Machine Architecture: Mira/Cetus/Vesta vs. Intrepid/Challenger/Surveyor

The new Mira/Cetus/Vesta systems (ALCF2) use IBM BG/Q systems which are similar to the older Intrepid/Challenger/Surveyor IBM BG/P systems (ALCF1) but offer various evolutionary improvements.

Hardware

Mira/Cetus/Vesta
(BG/Q)

Intrepid/Challenger/Surveyor (BG/P)

Architecture

64-bit Power A2

32-bit PowerPC 450d

Cores per node

16(*)

4

Clock Speed

1600 MHz

850 MHz

Memory per node

16 GB

2 GB

Floating-point unit

4-way SIMD (QPX)

2-way SIMD (Double Hummer)

Network

5D Torus

3D Torus + Tree

* - 17th core may be used by communication library.

For additional information on the system see: http://www.alcf.anl.gov/user-guides/system-overview.

Access

All BG/Q systems now require the use of a CRYPTOCard. No BG/Q system supports the use of ssh keys.

For additional information on CRYPTOCCards, see: http://www.alcf.anl.gov/user-guides/using-cryptocards.

SoftEnv

ALCF2 continues to use the SoftEnv system to control user environments but the ‘rc’ file has changed names. The new file is ‘.soft.’ The initial file should only contain one key, which is ‘@default.’

 

Mira/Cetus/Vesta

(BG/Q)

Intrepid/Challenger/Surveyor (BG/P)

Softenv file ~/.soft  ~/.softenvrc

 

Compiling

The default choice for MPI wrappers is no longer provided. There are six possible MPI wrapper choices. You can choose one of the following soft keys and add it to your .soft file.

  • +mpiwrapper-xl
  • +mpiwrapper-xl.legacy
  • +mpiwrapper-xl.ndebug
  • +mpiwrapper-xl.legacy.ndebug
  • +mpiwrapper-gcc
  • +mpiwrapper.gcc-legacy

For additional information on compiling and linking, see: http://www.alcf.anl.gov/user-guides/compiling-linking.

Software

All ALCF-provided software is under /soft. ALCF2 has restructured the /soft filesystem to have additional subdirectories other than just /soft/apps. Libraries will be found under /soft/libraries, performance tools are under /soft/perftools, and debuggers are under /soft/debuggers.

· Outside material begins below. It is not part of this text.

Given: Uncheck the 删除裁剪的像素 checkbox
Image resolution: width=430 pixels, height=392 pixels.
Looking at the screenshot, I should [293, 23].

For additional information on software, see: http://www.alcf.anl.gov/user-guides/software-and-libraries.

Job Submission

ALCF2 continues to use the Cobalt job scheduler and all basic client commands remain the same. The job submission command, qsub, has a modified flag ‘--mode’ which takes a new set of values. The possible values determine the number of MPI ranks per compute node.

Example:
qsub -A <project> -n <nodes> -t <walltime> -q <queue> --mode <c1,c2,c4,c8,c16,c32,c64>
c1 is one rank per compute node, c2 is two ranks per compute node, …, up to c64 which is sixty-four ranks per compute node.

For additional information on running jobs see: http://www.alcf.anl.gov/user-guides/queueing-running-jobs.

Script Jobs

Script jobs are still fully supported on ALCF2 machines but instead of using ‘cobalt-mpirun’ to launch jobs, the ‘runjob’ command should be invoked. The ‘runjob’ command has new parameters to reflect the new BG/Q options. Here is an example:

#!/bin/bash
#script.sh
rpn=16 # MPI ranks per node
runjob --block $COBALT_PARTNAME --np $(($COBALT_JOBSIZE*$rpn)) --ranks-per-node $rpn : /path/to/binary <arguments to binary>

For additional information on submitting a script job, see: http://www.alcf.anl.gov/user-guides/running-jobs#submitting-a-script-job

Rank Mapping

The usage of BG_MAPPING and the placement of ranks based on the value is reversed from /P to /Q. On BG/P, setting BG_MAPPING with the value set to XYZT would result in the ranks being placed on the X dimension first, then the Y, then Z and finally T. On BG/Q, setting the value of BG_MAPPING to ABCDET will result in the ranks being placed first on T, then E, then D, then C, then B and finally A.